Julien Béramis (Alpha)
Comédien, poète, conteur, performeur, Julien Béramis a 27 ans. Il interprète Alpha, le rôle principal de «ConaCriKa». Dernièrement il est à l'affiche d'«Omar m'a tuer», de Roschy Zem, et de «Grossesses Nerveuses», mis en scène par Philippe Hersen, avec Anémone. Au théâtre, on a pu le voir dans «Venus» (2010-11) et «Les Nègres» (2006-2007), mis en scène par Cristèle Meira au théâtre Athénée-Louis Jouvet et au festival d'Avignon, ainsi que dans la création danse «Les Amants» (2007-2009).
Au cinéma, il sera à l'affiche du «Mur du silence», de Jean-Claude Barny de «Daron», de Gary Pierre-Victor et du «Combat continue», de Nicolas Devirieu.

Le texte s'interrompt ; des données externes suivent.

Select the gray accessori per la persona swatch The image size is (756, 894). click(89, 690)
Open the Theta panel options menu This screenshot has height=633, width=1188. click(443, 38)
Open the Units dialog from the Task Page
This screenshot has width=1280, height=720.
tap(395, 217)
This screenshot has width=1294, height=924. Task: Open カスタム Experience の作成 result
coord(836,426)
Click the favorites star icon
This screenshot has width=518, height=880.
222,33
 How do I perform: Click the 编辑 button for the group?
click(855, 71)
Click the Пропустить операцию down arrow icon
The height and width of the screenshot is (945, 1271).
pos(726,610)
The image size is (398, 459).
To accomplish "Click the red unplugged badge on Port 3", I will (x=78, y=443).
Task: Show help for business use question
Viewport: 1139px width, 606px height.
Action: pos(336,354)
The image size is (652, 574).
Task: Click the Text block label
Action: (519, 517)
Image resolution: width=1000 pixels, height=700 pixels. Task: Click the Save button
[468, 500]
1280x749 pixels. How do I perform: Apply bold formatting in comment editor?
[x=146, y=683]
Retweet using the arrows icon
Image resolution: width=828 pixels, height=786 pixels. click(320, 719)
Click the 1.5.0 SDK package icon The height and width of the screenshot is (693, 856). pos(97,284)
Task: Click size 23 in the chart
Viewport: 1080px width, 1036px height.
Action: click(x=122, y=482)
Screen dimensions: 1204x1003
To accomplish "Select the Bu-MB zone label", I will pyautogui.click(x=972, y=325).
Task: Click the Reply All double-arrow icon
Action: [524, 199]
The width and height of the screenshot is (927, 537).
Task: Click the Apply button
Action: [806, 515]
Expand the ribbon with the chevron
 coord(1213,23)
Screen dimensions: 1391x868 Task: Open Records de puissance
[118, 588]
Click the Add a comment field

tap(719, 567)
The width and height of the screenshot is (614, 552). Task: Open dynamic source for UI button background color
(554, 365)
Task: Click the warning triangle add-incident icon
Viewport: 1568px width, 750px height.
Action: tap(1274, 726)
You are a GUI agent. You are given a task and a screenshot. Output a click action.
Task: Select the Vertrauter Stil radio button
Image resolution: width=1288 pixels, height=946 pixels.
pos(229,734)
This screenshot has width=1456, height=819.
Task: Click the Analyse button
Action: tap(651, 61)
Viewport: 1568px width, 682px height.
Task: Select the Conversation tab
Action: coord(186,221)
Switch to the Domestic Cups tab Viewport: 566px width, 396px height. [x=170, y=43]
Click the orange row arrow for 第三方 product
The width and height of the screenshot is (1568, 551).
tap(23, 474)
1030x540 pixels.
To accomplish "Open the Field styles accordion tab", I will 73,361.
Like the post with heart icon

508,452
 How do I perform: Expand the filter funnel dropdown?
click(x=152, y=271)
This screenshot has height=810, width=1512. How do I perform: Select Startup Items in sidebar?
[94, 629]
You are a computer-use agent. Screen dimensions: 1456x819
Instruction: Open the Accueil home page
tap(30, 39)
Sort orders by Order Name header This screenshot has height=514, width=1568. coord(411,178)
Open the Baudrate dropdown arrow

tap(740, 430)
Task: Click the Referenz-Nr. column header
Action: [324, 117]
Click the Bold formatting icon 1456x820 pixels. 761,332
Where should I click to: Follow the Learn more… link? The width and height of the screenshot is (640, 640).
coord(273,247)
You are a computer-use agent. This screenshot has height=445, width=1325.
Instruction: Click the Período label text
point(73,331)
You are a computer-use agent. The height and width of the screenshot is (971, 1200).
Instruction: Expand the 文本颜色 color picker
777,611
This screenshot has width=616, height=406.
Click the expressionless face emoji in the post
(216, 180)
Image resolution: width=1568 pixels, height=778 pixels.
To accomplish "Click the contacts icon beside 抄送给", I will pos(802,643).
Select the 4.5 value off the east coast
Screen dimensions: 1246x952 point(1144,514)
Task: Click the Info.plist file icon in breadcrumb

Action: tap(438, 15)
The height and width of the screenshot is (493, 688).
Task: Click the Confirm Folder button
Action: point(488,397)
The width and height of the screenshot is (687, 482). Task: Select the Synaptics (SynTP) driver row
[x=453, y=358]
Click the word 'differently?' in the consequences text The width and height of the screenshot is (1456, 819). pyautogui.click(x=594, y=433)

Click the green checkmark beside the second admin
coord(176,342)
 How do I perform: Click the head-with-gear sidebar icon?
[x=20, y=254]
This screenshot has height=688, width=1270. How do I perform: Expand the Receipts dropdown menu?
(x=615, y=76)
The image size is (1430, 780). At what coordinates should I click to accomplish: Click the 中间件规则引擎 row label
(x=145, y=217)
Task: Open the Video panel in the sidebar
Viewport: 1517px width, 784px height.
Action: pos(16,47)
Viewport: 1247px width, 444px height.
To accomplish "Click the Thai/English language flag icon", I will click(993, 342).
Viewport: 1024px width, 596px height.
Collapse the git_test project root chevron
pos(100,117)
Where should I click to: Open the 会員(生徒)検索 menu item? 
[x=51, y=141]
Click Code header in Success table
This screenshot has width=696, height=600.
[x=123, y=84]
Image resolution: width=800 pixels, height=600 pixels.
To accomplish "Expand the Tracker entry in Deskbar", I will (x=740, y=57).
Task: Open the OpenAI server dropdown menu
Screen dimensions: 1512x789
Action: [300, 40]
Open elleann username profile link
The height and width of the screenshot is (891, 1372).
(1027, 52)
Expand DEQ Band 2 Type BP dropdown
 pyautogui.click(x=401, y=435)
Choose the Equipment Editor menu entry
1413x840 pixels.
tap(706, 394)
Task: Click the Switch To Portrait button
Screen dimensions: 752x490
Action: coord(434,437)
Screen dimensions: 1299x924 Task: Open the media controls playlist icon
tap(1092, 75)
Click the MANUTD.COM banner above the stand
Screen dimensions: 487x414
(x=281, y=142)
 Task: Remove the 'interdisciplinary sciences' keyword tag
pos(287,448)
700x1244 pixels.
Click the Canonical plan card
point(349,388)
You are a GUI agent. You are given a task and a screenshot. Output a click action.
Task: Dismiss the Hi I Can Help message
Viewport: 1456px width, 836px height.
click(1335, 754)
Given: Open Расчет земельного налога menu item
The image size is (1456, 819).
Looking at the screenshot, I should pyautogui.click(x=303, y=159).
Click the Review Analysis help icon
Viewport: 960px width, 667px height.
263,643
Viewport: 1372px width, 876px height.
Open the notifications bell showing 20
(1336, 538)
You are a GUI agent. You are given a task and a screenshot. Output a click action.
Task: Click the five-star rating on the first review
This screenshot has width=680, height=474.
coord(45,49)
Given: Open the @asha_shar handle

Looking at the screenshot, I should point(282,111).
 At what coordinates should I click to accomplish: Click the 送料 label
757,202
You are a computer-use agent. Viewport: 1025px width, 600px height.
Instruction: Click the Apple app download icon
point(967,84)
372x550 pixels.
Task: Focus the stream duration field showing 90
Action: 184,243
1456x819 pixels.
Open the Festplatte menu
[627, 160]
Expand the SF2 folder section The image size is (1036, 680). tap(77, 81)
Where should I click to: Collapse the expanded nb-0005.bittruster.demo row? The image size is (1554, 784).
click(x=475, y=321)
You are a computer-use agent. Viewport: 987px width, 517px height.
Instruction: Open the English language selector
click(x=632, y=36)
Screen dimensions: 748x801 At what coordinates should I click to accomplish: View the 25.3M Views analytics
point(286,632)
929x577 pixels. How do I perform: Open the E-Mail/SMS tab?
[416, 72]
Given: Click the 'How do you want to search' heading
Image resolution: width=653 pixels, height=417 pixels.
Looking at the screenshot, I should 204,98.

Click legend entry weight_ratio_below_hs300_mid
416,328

Né d’une mère métropolitaine et d’un père guadeloupéen, bien qu’ayant grandi dans l’Hexagone, il est très influencé par la culture antillaise. Son 6e sens, l'«énergie», émet une force physique, des ondes ou des fréquences concrètes. L’énergie est un langage subtil et directement lié à notre émoi. Elle est fondamentale pour Julien dans son approche de son art. Son choix est clair : sa sincérité et son énergie, il les exprimera aussi à travers l’art. C’est une partie de sa contribution sur Terre. Partager, transmettre, échanger, aller à la rencontre de l’autre.

Forbon N'Zakimuena (Oumar)
Forbon N'Zakimuena interprète le rôle d'Oumar. Dernièrement il a joué dans «La paix», d'Aristophane, mis en scène par Agnès Trédé et Laurence Fauc (Théâtre des Amandiers, Nanterre, 2010). En 2012 il sera à l'affiche de «No States», par The Rapumentary.
«J'ai accepté de jouer pour Facinet avant tout pour sa démarche, à laquelle je suis très sensible. J'ai 21 ans. Etant Français d'origine Zaïroise, je suis à un moment de ma vie où je me pose des questions sur mon identité, sur mon histoire, celle de mes parents et celui d'un peuple et d'un territoire que je ne connais que très peu : je n'ai jamais mis le pied là-bas et je n'ai plus parlé l'ingala depuis très longtemps! Au fil des années, ces choses commencent à peser en moi à tel point que je me sens comme un être dénaturé. Outre le plaisir de jouer et l'engagement politique que je défends de tout cur, c'est aussi le désir de nouer des liens avec Mère Afrique qui me pousse à porter ce projet stimulant tant artistiquement qu'humainement.»